Let's talk about security in Rust!
Rust compiler has security guarantees that are quite foolproof, so traditional RAII style of programming from C/C++ land becomes very safe by default, posing minimal (realistically, close to 0) risk of causing memory-related security fuckups.
And Rust slowly, but steadily gains adoption - you see C/C++-written tools getting rewritten in Rust, or wrapped into safe Rust wrapper, pretty much a few times a day.
Now, there are, of course, realistically thinking and reasonable people, who understand that Rust is definitely a net-positive on the system's programming space, and while it has productivity hits, the guarantees it gives might be worth it in the long run in many applications.

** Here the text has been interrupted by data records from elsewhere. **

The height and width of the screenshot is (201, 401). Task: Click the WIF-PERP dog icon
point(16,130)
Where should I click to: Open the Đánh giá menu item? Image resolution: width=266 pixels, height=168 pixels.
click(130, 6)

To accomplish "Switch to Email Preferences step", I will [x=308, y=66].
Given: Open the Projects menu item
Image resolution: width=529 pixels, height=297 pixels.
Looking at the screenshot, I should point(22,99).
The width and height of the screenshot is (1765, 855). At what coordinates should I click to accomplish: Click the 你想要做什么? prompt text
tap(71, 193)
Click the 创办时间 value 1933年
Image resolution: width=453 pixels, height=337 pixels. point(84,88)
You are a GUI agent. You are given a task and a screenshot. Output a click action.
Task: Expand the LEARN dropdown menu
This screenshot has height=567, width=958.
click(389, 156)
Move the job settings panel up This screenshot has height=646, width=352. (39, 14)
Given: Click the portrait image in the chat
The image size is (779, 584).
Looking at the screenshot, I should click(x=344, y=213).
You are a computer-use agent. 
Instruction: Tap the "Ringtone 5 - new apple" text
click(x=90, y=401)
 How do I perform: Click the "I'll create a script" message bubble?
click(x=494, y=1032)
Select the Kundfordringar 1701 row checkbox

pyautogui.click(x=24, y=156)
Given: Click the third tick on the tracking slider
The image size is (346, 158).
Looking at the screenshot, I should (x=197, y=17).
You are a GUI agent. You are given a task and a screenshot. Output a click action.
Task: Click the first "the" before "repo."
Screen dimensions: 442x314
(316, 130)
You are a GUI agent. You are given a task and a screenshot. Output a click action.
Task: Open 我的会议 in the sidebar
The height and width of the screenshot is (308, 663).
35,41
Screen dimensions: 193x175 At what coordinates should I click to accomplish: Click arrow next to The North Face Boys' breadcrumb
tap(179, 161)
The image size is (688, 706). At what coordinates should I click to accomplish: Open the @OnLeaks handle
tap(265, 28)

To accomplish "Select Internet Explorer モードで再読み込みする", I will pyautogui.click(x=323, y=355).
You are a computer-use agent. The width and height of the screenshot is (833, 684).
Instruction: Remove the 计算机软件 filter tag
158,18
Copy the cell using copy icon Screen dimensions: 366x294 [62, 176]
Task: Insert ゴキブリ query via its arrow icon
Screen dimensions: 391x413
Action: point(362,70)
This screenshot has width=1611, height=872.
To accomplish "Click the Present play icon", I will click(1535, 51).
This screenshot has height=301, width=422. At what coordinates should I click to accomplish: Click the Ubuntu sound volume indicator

There are also, of course, terminally online redditors, who see some kind of agenda everywhere they look, but it's just a natural part of Internet being The Place For Everyone (c).
Aight, back to the topic!
What I don't see people talking about enough is, in my opinion, the biggest security risk in Rust right now, which is the most awful ecosystem hygiene that happened since npm. You see projects that are not even that complex relying on insanely large number of crates. One of my biggest shocks dealing with this was me packaging Alacritty, a relatively featureless terminal emulator, for GNU Guix Linux distro (which is a source-based distro that insists on everything being able to be built from the source down to the lowest possible level). While doing that, I realized that after flattening Alacritty's dependencies there were like 300 3rd party crates it depends on! I don't remember the exact number, it was in 2019-2020, but it was something in a ballpark! And some of these were different versions of same crates due to cyclic dependencies. To my knowledge, the ecosystem isn't much better in 2025.
I kid you not, right now there's a leftpad crate that has almost 400k downloads on crates dot io over 9 years. I know, I know `format!` can do the same thing in a built-in way now, it's not the point! The point is that it is only a matter of time before there's a huge-ass supply chain attack scandal in a critical Rust-based project.
And remember - Rust is not some punk-ass Javascript that can't do much more than stealing your useless facebook cookies and getting access to your AI-generated boomer slop - because who even runs javascript on the server, can't be me! A Rust code with npm-inspired code ethics will run in some RING 0 kernel space of your enterprise wage overlord's mainframe, making your entire Megacorp Inc. a little bitch of your Overseas Partner. In fact, I wouldn't be surprised if something like this already happens, because there's no way it's humanly possible to vet this many dependencies. Imagine CrowdStrike-tier fiasco, but intentional instead of due to Occam's Razor.
I personally think the main reason behind this shitshow is the biggest technical issue with Rust compiler itself - it's being fucking slow, forcing people to slice their code to crates as thinly as they can to try to speed the compilation up and minmax binary cache. I really want to believe that Rust compiler will get much faster in the future (and credit where credit due - Rust team is actively chasing ever-increasing complexity of the compiler, making it a bit faster every time), and this issue will go away naturally, and this is not some original sin brought on board by uncultured web programmers.
Overall, despite me not actively programming in Rust anymore, I'm still overly positive about it, and want it to be as good as it can be, and hopefully it will.